Activity » Transcribe the listing exactly, so that nothing but the pictures is missing.
** Supplied entries follows **
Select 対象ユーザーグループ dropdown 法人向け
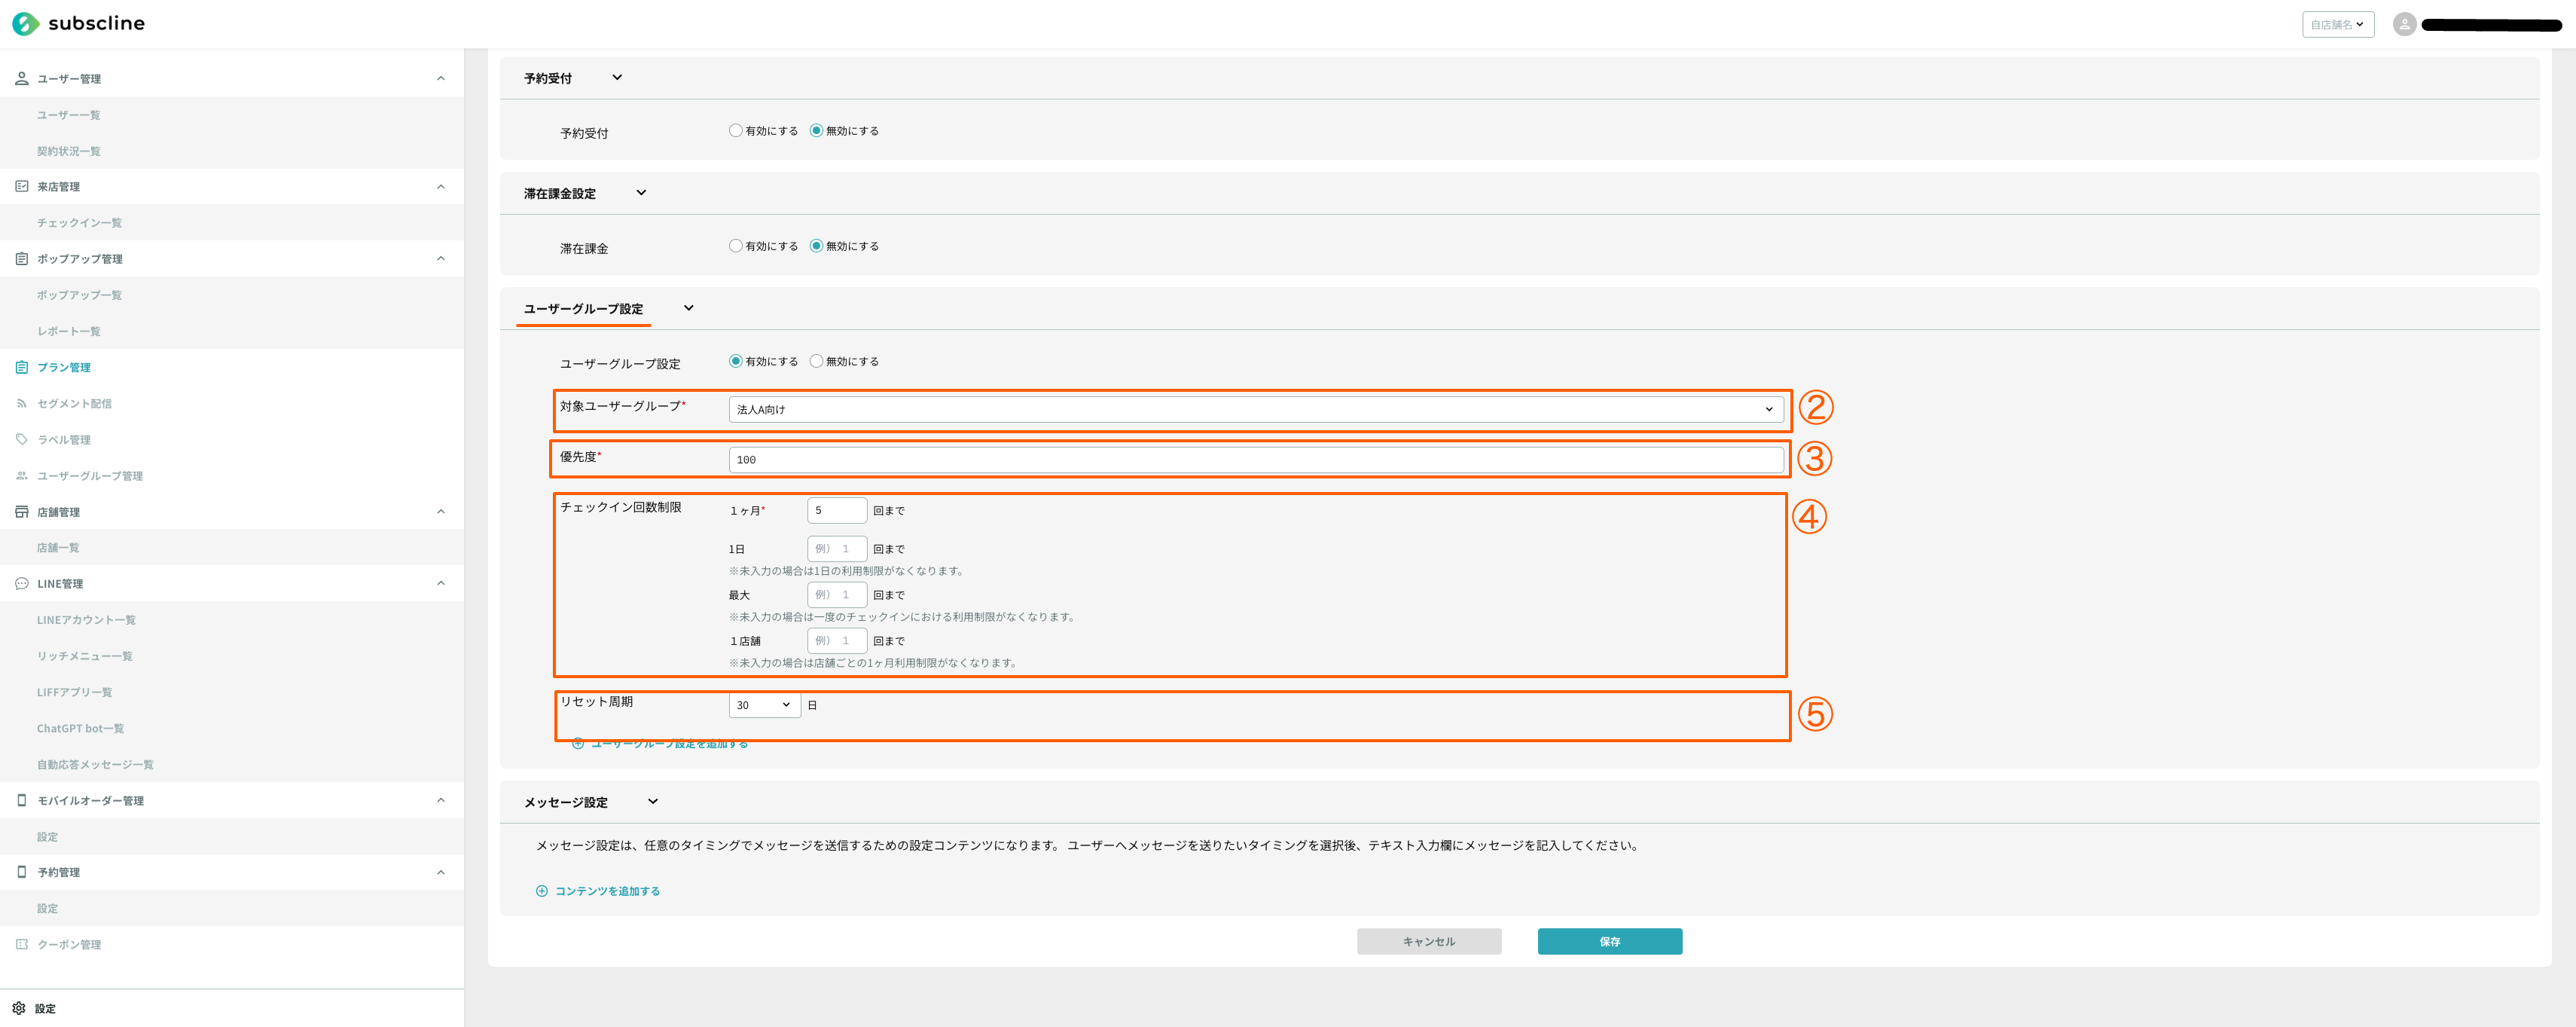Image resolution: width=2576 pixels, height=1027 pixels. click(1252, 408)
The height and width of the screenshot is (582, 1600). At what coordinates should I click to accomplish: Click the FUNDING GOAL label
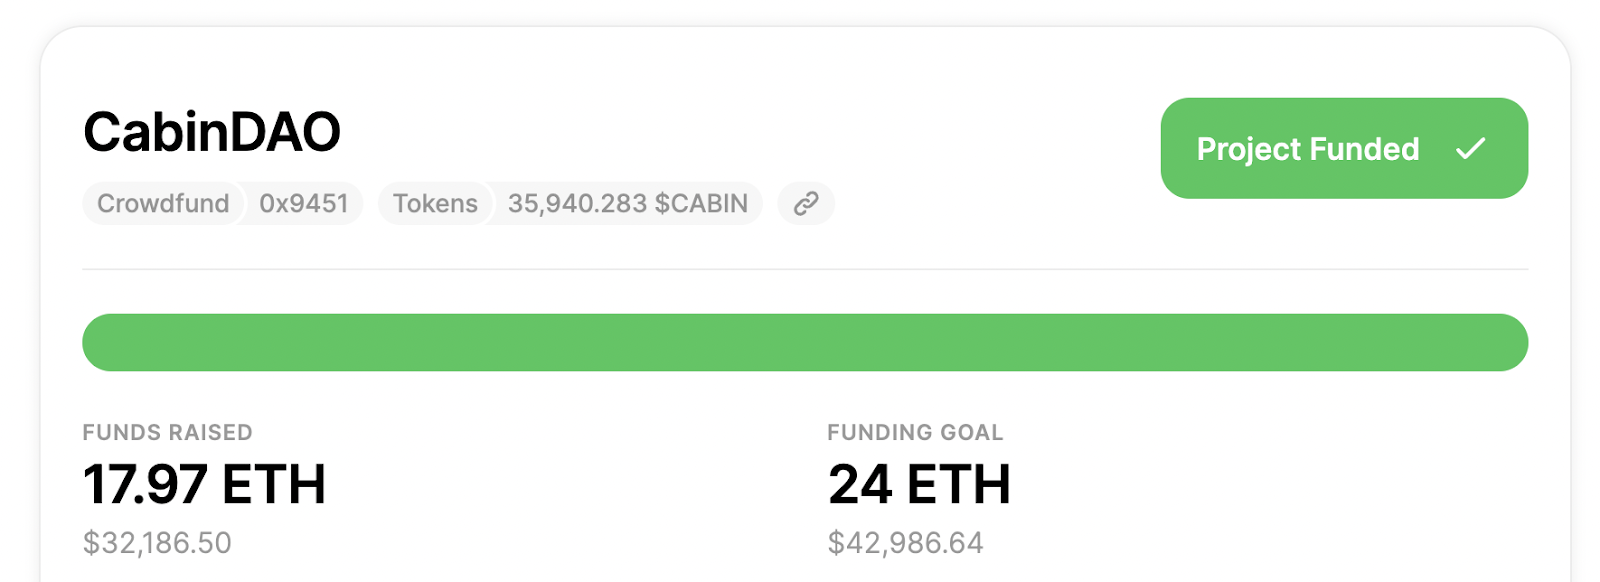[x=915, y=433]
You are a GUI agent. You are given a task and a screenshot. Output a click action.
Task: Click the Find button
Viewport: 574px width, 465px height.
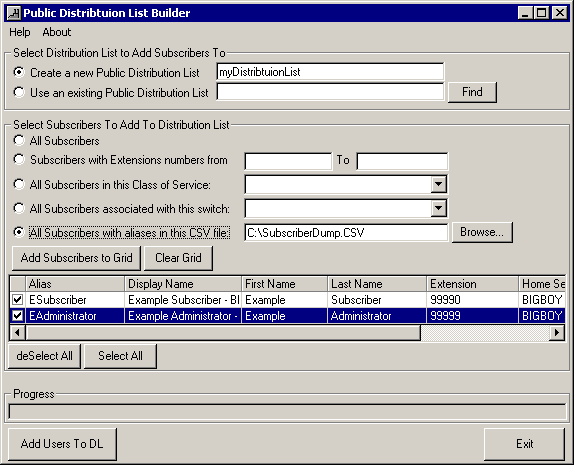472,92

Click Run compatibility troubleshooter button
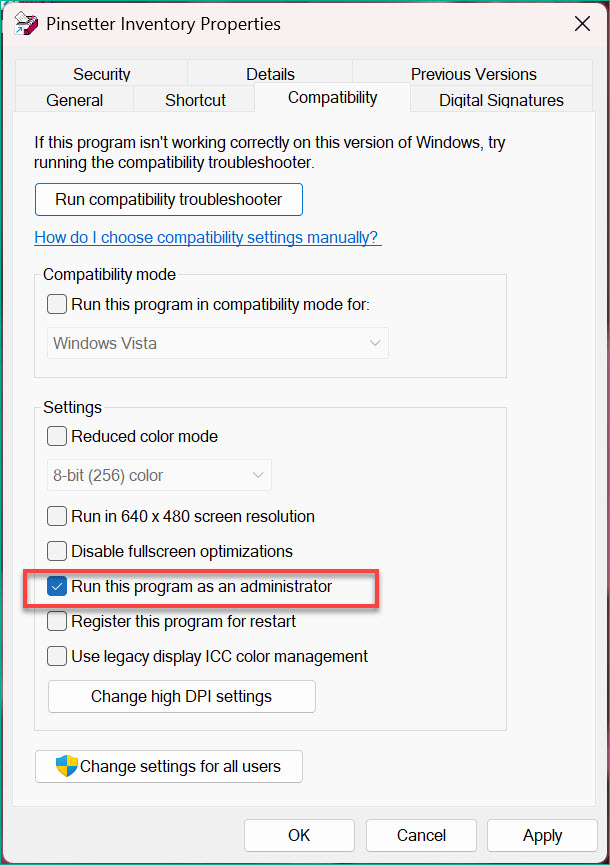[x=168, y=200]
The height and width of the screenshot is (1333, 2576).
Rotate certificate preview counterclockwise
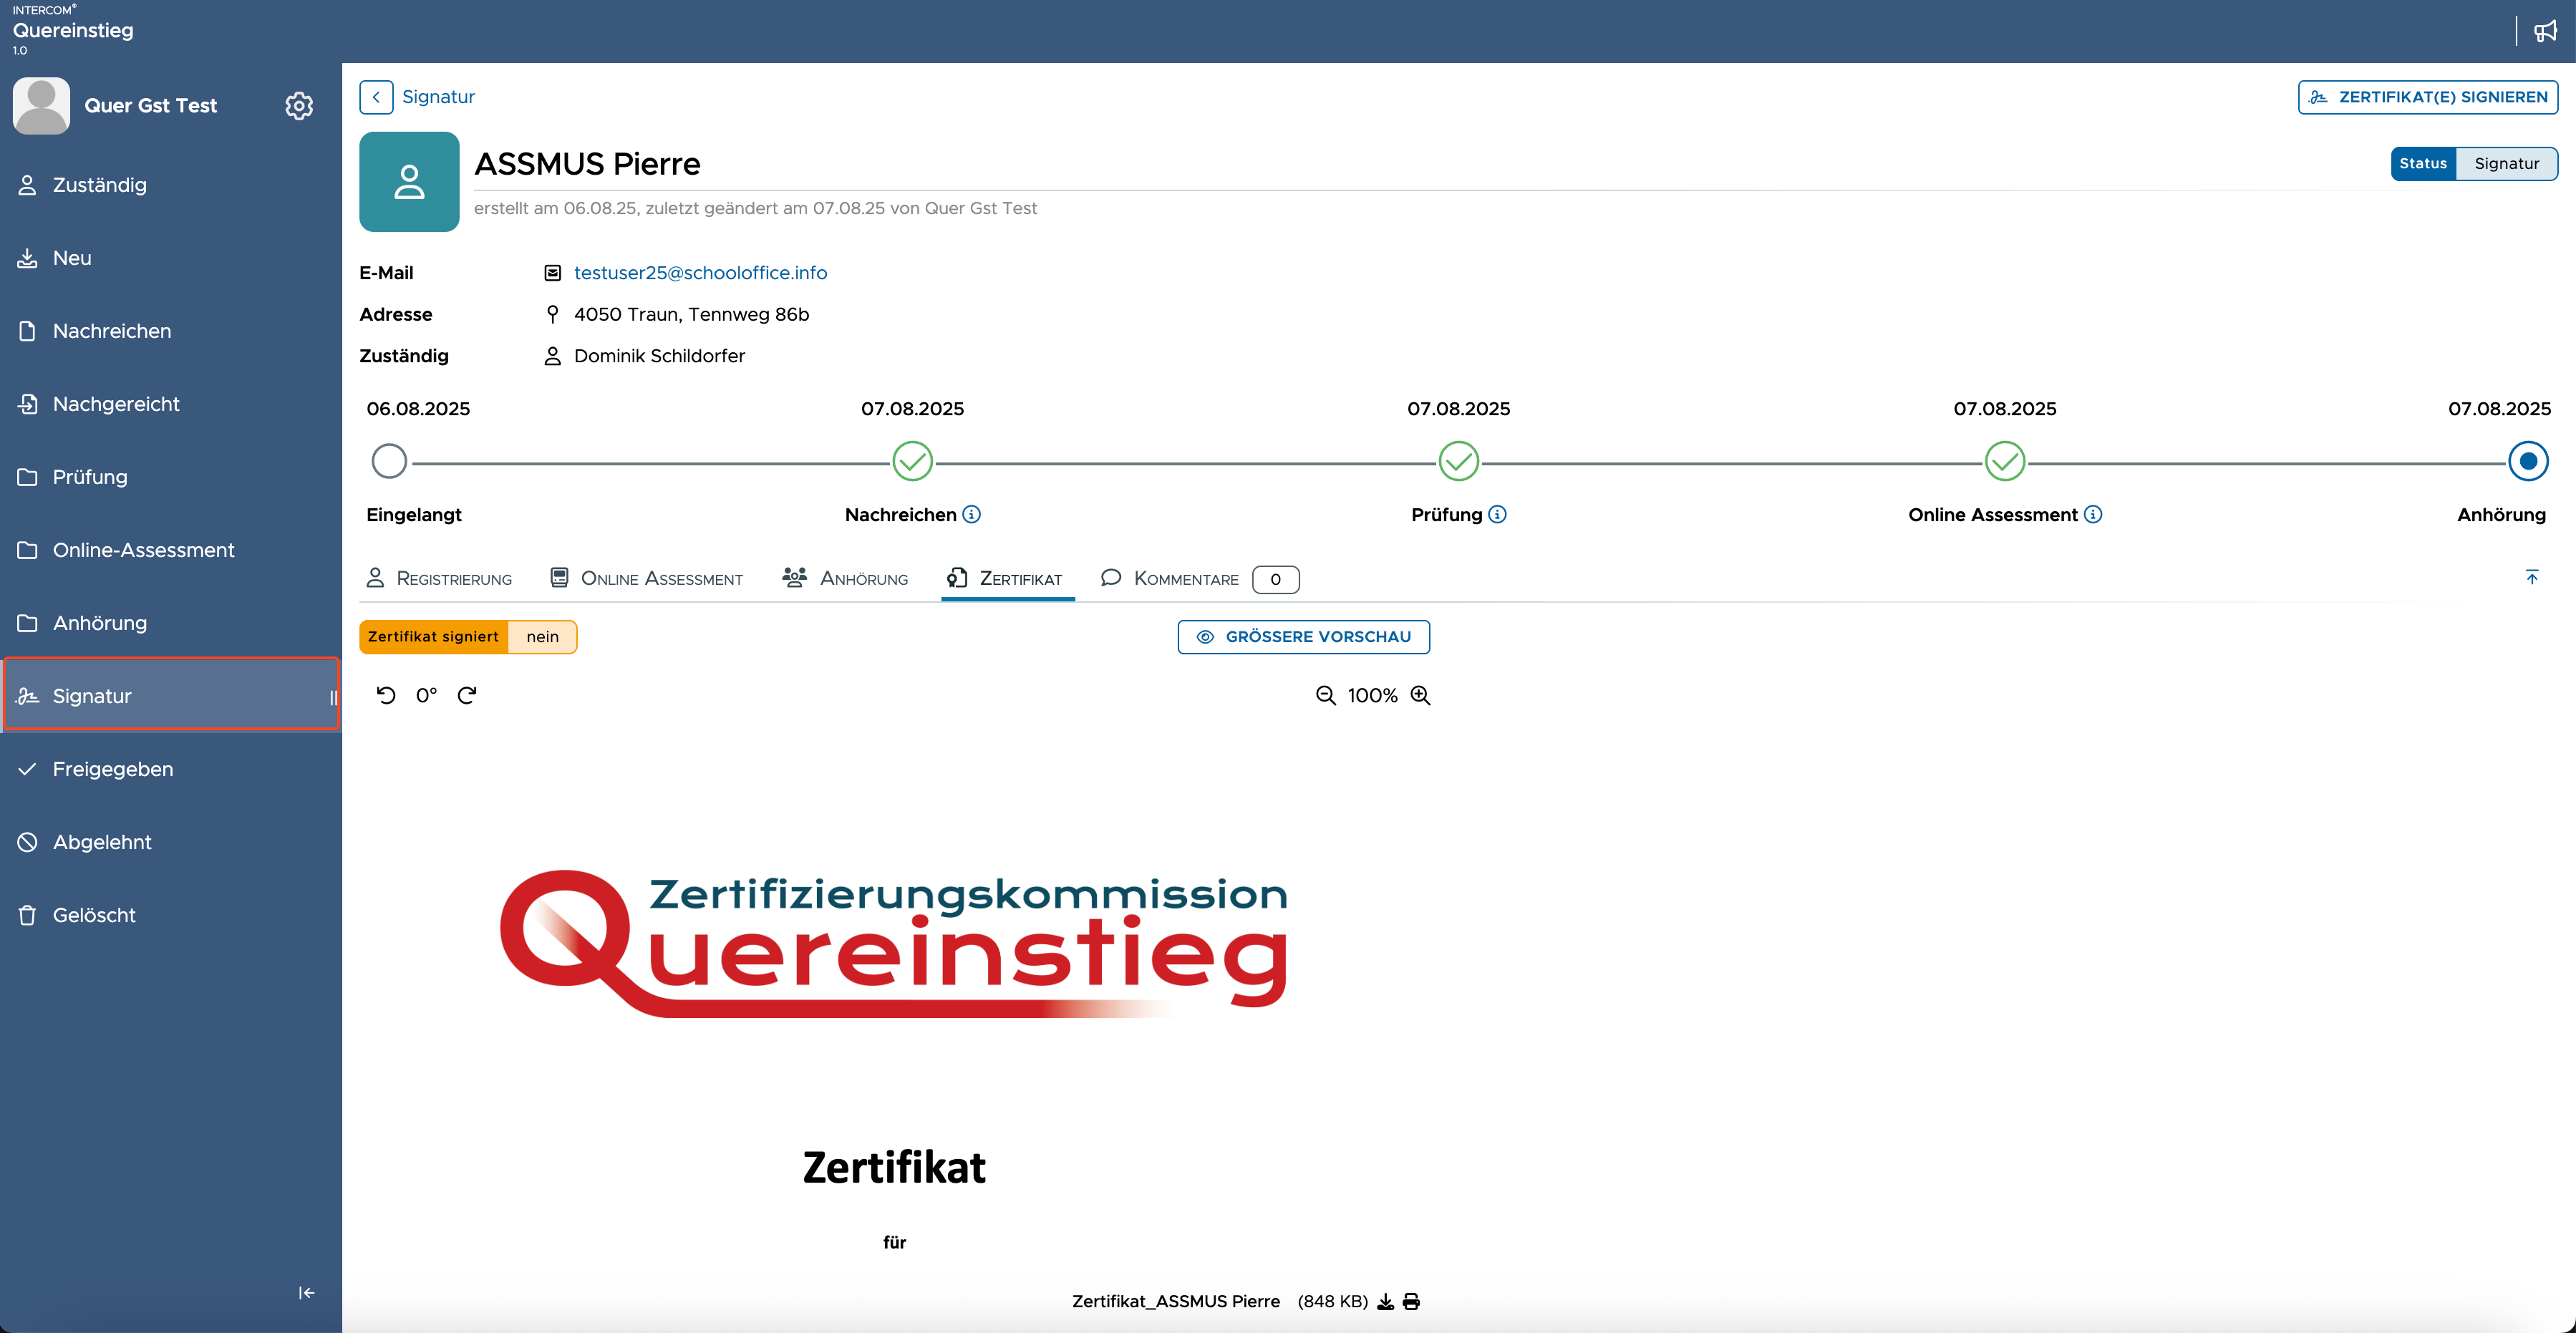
** End of Supplied entries **
Response box »
Select 対象ユーザーグループ dropdown 法人向け
Image resolution: width=2576 pixels, height=1027 pixels. click(1252, 408)
The height and width of the screenshot is (582, 1600). At what coordinates should I click to accomplish: Click the FUNDING GOAL label
[x=915, y=433]
You are a GUI agent. You are given a task and a screenshot. Output a click action.
Task: Click the Find button
Viewport: 574px width, 465px height.
472,92

Click Run compatibility troubleshooter button
[x=168, y=200]
The height and width of the screenshot is (1333, 2576).
Rotate certificate preview counterclockwise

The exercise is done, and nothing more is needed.